§ **Your objective**
An exact copy of all entries is the expected answer.

§ **Dataset**

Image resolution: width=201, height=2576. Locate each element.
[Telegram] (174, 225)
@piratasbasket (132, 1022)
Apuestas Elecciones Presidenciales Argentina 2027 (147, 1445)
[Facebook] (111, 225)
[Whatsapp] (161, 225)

§ **Your solution**
Image resolution: width=201, height=2576. Locate each element.
[Telegram] (174, 225)
@piratasbasket (132, 1022)
Apuestas Elecciones Presidenciales Argentina 2027 (147, 1445)
[Facebook] (111, 225)
[Whatsapp] (161, 225)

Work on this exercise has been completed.